■ **DATA FOR THE TASK**
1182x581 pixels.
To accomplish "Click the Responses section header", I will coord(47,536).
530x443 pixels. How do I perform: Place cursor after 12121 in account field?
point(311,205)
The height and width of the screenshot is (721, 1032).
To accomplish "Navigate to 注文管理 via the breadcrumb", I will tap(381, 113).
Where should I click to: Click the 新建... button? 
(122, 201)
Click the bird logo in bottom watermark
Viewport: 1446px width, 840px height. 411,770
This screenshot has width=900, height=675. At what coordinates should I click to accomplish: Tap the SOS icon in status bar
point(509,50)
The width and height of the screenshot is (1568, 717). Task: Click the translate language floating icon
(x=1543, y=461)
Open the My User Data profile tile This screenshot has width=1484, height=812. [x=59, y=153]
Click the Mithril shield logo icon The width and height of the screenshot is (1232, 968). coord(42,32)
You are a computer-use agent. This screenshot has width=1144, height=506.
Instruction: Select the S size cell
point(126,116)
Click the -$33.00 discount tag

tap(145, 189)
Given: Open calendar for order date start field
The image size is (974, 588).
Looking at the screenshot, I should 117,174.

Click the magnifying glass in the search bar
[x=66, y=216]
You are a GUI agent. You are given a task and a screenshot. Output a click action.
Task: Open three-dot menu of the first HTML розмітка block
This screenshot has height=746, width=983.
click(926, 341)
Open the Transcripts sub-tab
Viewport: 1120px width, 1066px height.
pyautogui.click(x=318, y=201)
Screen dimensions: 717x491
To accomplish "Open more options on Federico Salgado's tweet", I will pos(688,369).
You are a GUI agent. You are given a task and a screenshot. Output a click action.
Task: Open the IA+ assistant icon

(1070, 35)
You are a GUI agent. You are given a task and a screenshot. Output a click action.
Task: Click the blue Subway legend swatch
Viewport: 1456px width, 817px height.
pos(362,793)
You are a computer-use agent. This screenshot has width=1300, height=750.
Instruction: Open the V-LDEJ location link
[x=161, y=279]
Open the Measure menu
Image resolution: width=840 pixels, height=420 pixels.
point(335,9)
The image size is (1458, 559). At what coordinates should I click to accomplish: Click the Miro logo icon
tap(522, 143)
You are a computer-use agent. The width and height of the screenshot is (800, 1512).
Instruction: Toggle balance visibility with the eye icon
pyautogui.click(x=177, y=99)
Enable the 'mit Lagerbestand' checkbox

■ **TO DO**
Please copy the lines starting with the one holding "Open the My" through the end of the records, both included.

■ **WRITTEN RESPONSE**
Open the My User Data profile tile This screenshot has width=1484, height=812. [x=59, y=153]
Click the Mithril shield logo icon The width and height of the screenshot is (1232, 968). coord(42,32)
You are a computer-use agent. This screenshot has width=1144, height=506.
Instruction: Select the S size cell
point(126,116)
Click the -$33.00 discount tag

tap(145, 189)
Given: Open calendar for order date start field
The image size is (974, 588).
Looking at the screenshot, I should 117,174.

Click the magnifying glass in the search bar
[x=66, y=216]
You are a GUI agent. You are given a task and a screenshot. Output a click action.
Task: Open three-dot menu of the first HTML розмітка block
This screenshot has height=746, width=983.
click(926, 341)
Open the Transcripts sub-tab
Viewport: 1120px width, 1066px height.
pyautogui.click(x=318, y=201)
Screen dimensions: 717x491
To accomplish "Open more options on Federico Salgado's tweet", I will pos(688,369).
You are a GUI agent. You are given a task and a screenshot. Output a click action.
Task: Open the IA+ assistant icon

(1070, 35)
You are a GUI agent. You are given a task and a screenshot. Output a click action.
Task: Click the blue Subway legend swatch
Viewport: 1456px width, 817px height.
pos(362,793)
You are a computer-use agent. This screenshot has width=1300, height=750.
Instruction: Open the V-LDEJ location link
[x=161, y=279]
Open the Measure menu
Image resolution: width=840 pixels, height=420 pixels.
point(335,9)
The image size is (1458, 559). At what coordinates should I click to accomplish: Click the Miro logo icon
tap(522, 143)
You are a computer-use agent. The width and height of the screenshot is (800, 1512).
Instruction: Toggle balance visibility with the eye icon
pyautogui.click(x=177, y=99)
Enable the 'mit Lagerbestand' checkbox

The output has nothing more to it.